If that’s the case, why do so many conservatives evince such
irrational hatred toward the Clintons—and especially toward
Hillary? “I guess I think scandal sheets always tend toward
cultural conservatism, if not political conservatism,” Lyons
told me, “because the whole game is to pretend to be horrified
by what gives you a stiffie.” He adds: “I think there’s something
about him that upsets people. I think there’s something about
her that upsets people. I think people have a lot of problems
with an extremely ambitious, intelligent person who makes
no effort to hide either her ambition or her intelligence.”
One June 12, Alan Ehrenhalt, reviewing John Harris’ The
Survivor: Bill Clinton in the White House (Random House)
for the New York Times Book Review, wrote, “The passion
of the Clinton haters is a phenomenon without equal in recent
American politics. . . . It surpasses even the liberals’ longstanding
detestation of Richard Nixon.”

────────────────

## Challenges
A. In the passage on hostility toward the Clintons, edit the part starting with "If that’s the" and going on through "House (Random House)", swapping "upsets" for "bothers".
B. According to the passage on hostility toward the Clintons, which book was Alan Ehrenhalt reviewing for the New York Times Book Review?
C. Carry on the passage about hostility toward the Clintons from its final sentence.

## Records for locating described items
────────────────

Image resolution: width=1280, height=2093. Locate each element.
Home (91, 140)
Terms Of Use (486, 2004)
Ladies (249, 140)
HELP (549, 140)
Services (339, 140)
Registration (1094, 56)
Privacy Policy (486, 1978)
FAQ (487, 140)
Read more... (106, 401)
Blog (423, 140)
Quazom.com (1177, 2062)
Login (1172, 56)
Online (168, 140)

────────────────

## Responses in order
A.
If that’s the case, why do so many conservatives evince such
irrational hatred toward the Clintons—and especially toward
Hillary? “I guess I think scandal sheets always tend toward
cultural conservatism, if not political conservatism,” Lyons
told me, “because the whole game is to pretend to be horrified
by what gives you a stiffie.” He adds: “I think there’s something
about him that bothers people. I think there’s something about
her that bothers people. I think people have a lot of problems
with an extremely ambitious, intelligent person who makes
no effort to hide either her ambition or her intelligence.”
One June 12, Alan Ehrenhalt, reviewing John Harris’ The
Survivor: Bill Clinton in the White House (Random House)

B. John Harris' The Survivor: Bill Clinton in the White House.

C.
Yet Hillary Clinton is arguably the most popular Democratic
politician in the country—among Democrats, anyway. She is
a fund-raising star, a policy wonk whose only match is her
husband, and a moderately inclined problem solver who has
earned unexpected praise from New York Republicans—and even
from Newt Gingrich.
Still, if she decides to run for president, the Clinton wars,
reduced to a simmer for the past four years, will blaze anew.
She will resume her status as the most divisive figure in
the country, not because of anything she’s said or even who
she is, but because of what she seems to represent. It may
not be fair. But since when has politics been fair?
Dan
Kennedy can be reached at dkennedy@phx.com. Read his Media
Log on Boston Phoenix.com.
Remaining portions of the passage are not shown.